- **Document excerpt**:

-- Opening Marker --

Part of the Photonic Laser Thrust's secret lies in amplifying and bouncing the photon beam.  The photon beam is bounced back and forth between a set of mirrors, creating a powerful net propulsion force.

Dr. Bae Young built the PLT using off the shelf components at the Southern California laboratory of the Bae Institute.  The patent pending device uses an egg-size laser head to produce a laser so powerful, only massive weapons and commercial grade lasers are able to match it.

The laser generates 35 uN of thrust and is scalable to much larger amounts of propulsion.  Dr. Young Bae has stated that the device could propel a spacecraft to speeds well beyond 100 km/sec.  He recently announced that a spacecraft utilizing the PLT could transit the 100 million km to Mars in less than a week.

Aside from being used as propulsion, the device could be used to control a group of objects in space to carefully fly together in formation--think something like an Air Force jet squadron.  Dr. Bae is patenting a process to use the PLT in a Photon Tether Formation Flight (PTFF), which could offer control of spacecraft flying in formation with nanometer precision. The laser’s current power requirements are within current acceptable space limits and its abilities could accommodate a wide range of NASA spacecraft formation flight configurations, such as SPECS and MAXIM.

The project was built on a very small budget and its accomplishments have helped it secure funding from a prestigious Phase II NIAC grant (NASA Institute for Advanced Concepts), which funds only the most revolutionary ideas for the next generation NASA space missions.

-- Closing Marker --

- **Data extract**:
-- Opening Marker --

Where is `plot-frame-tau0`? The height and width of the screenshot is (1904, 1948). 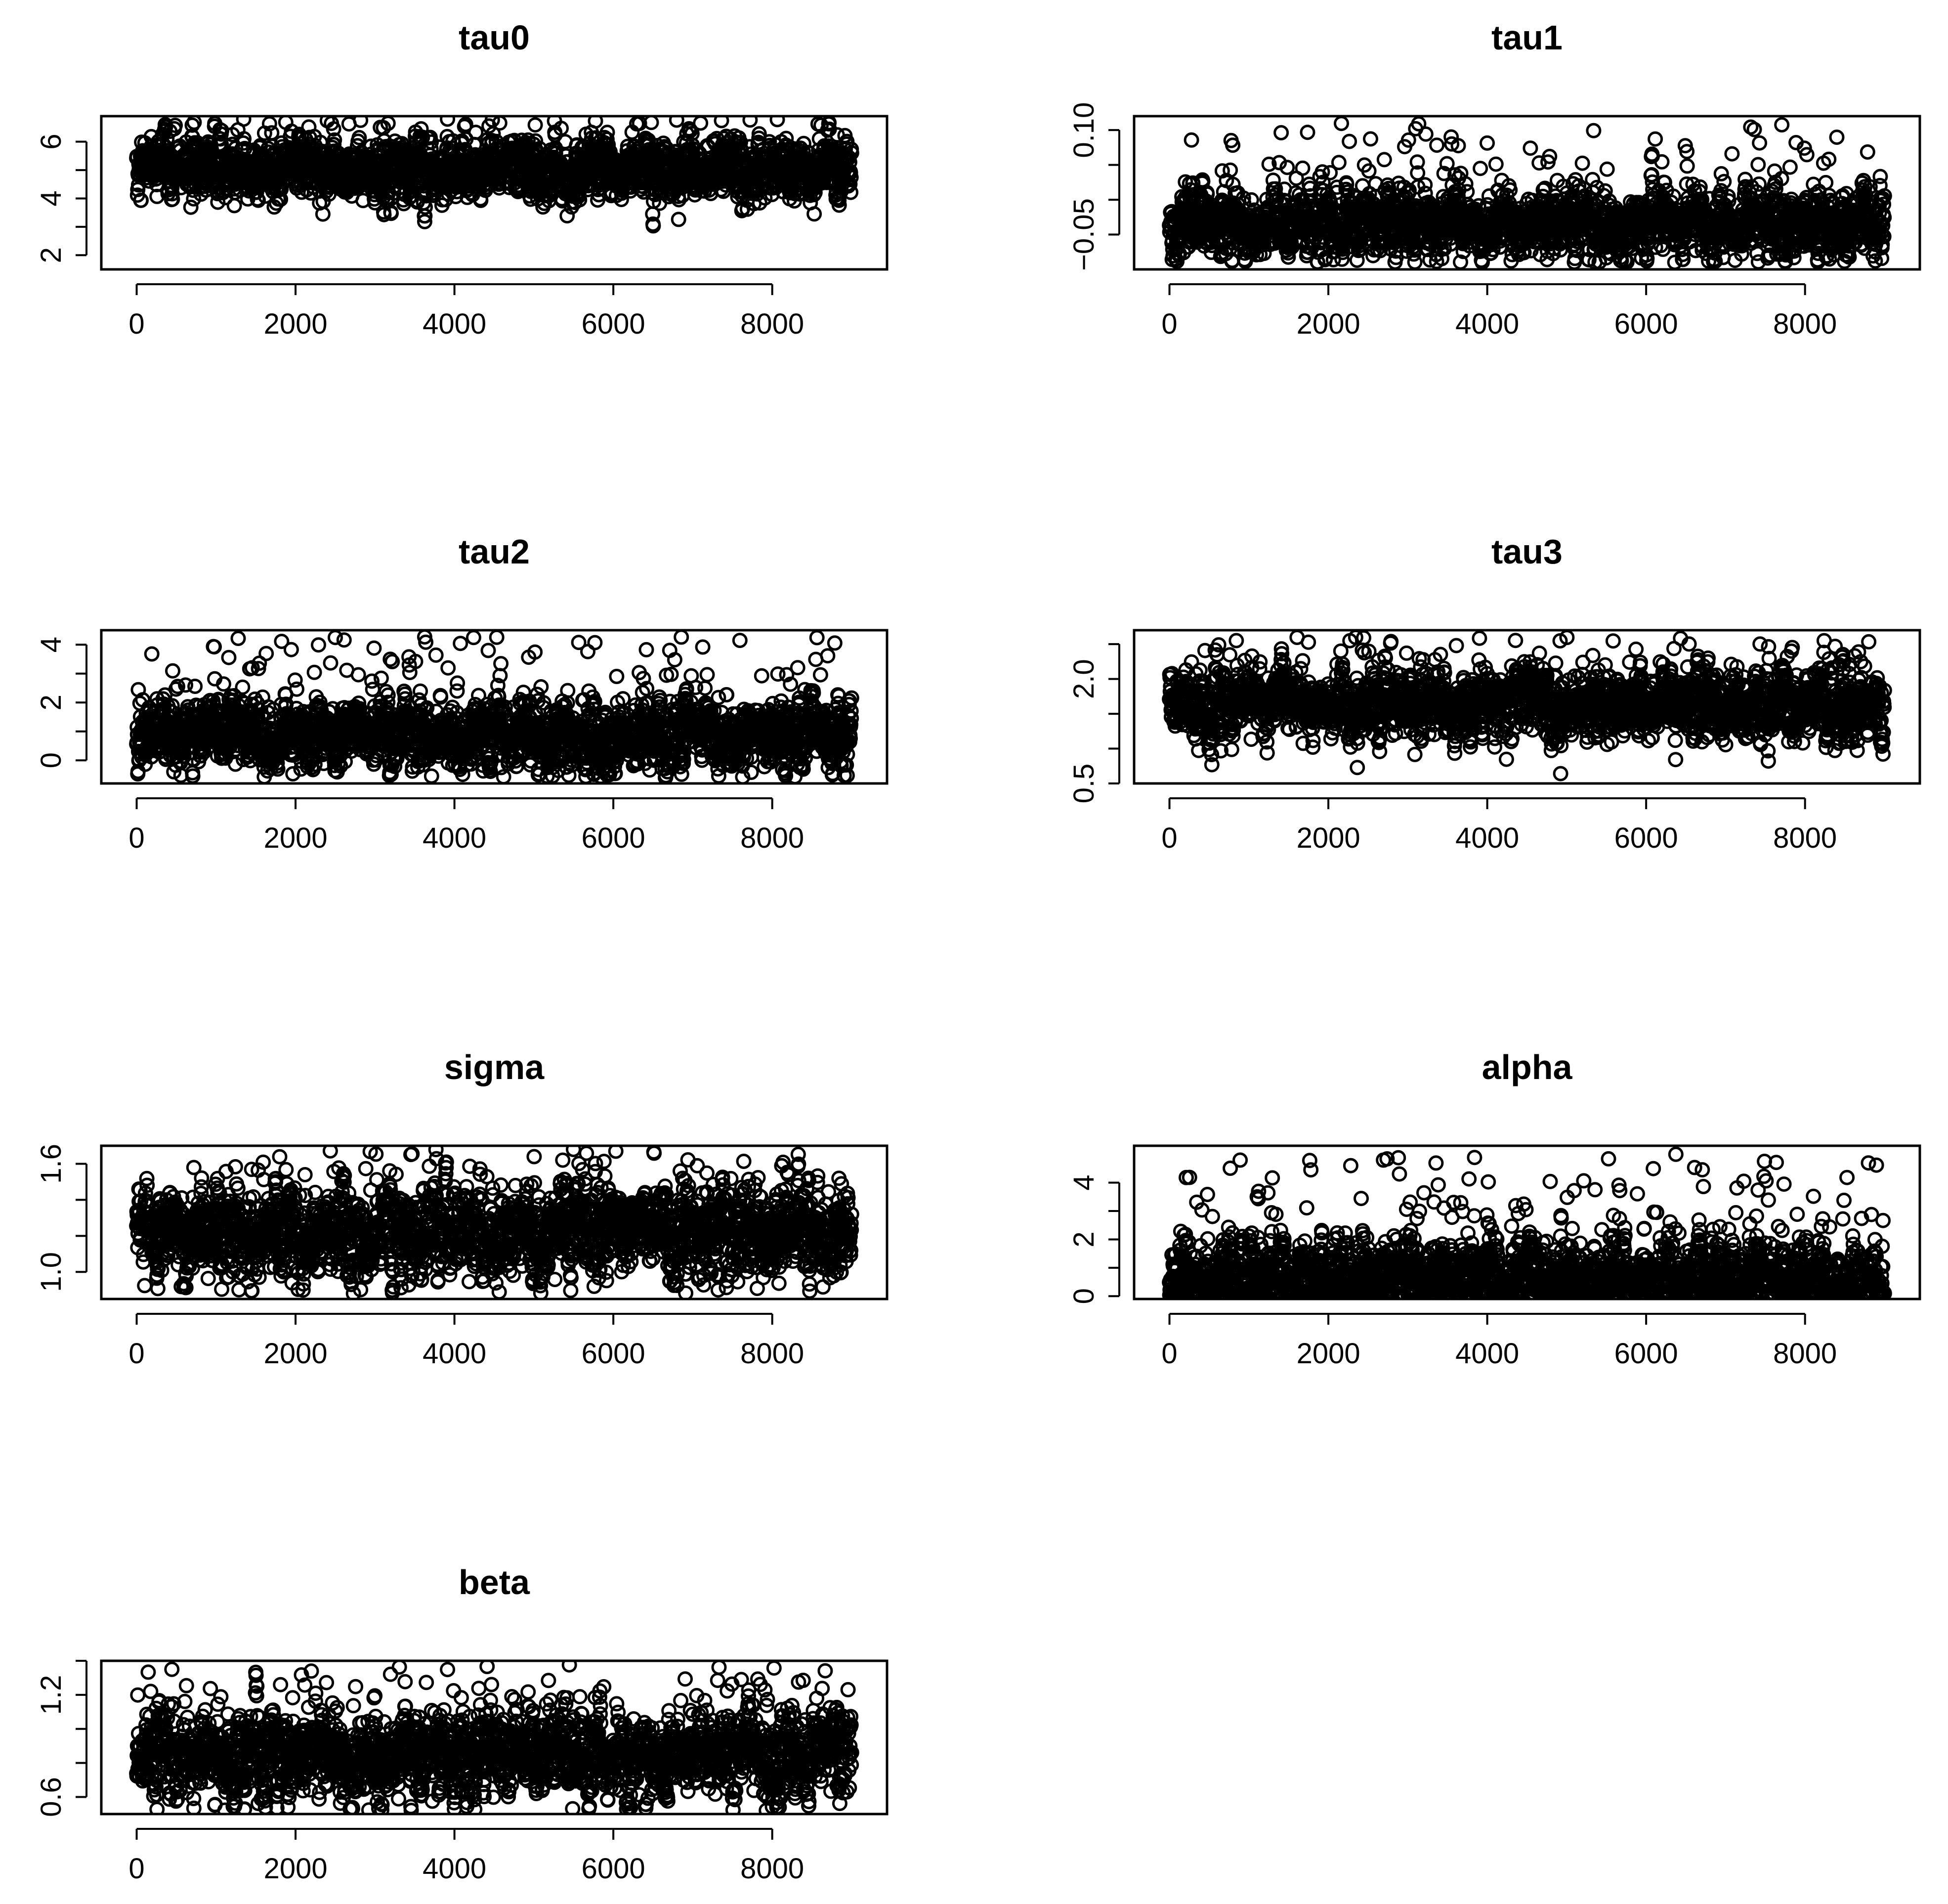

-- Closing Marker --

- **Exercises to complete**:
1. In the passage about the Photonic Laser Thrust above, how much thrust does the laser generate?
2. Write the next part of the passage about the Photonic Laser Thrust, picking up after its last sentence.

- **Replies**:
1. 35 uN

2.
Dr. Bae's PLT demonstration paper, "Photonic Laser Propulsion: Proof-of-Concept Demonstration" has been accepted for publication later this year in the peer-reviewed AIAA (American Institute of Aeronautics and Astronautics) Journal.  In the paper Dr. Bae contrasts his technique with past attempts at laser propulsion.  In the paper Dr. Bae reveals the secret to the PLT's coherency and stability--placing the laser medium in a resonant optical cavity.

Dr. Bae presented his PLT concepts this week with demonstrations at the AIAA Space 2007 Conference in four sessions: Space Transportation Systems, Promising Space Concepts from the NASA Institute of Advanced Concepts (NIAC), Space Systems for the Next 50 Years, and Advanced Vehicle Systems.

The device is pretty incredible and the idea that it could cut the journey to Mars to only a week shows its potential.  Much more work is to be done, but Dr. Young Bae's PLT may revolutionize the aerospace propulsion industry.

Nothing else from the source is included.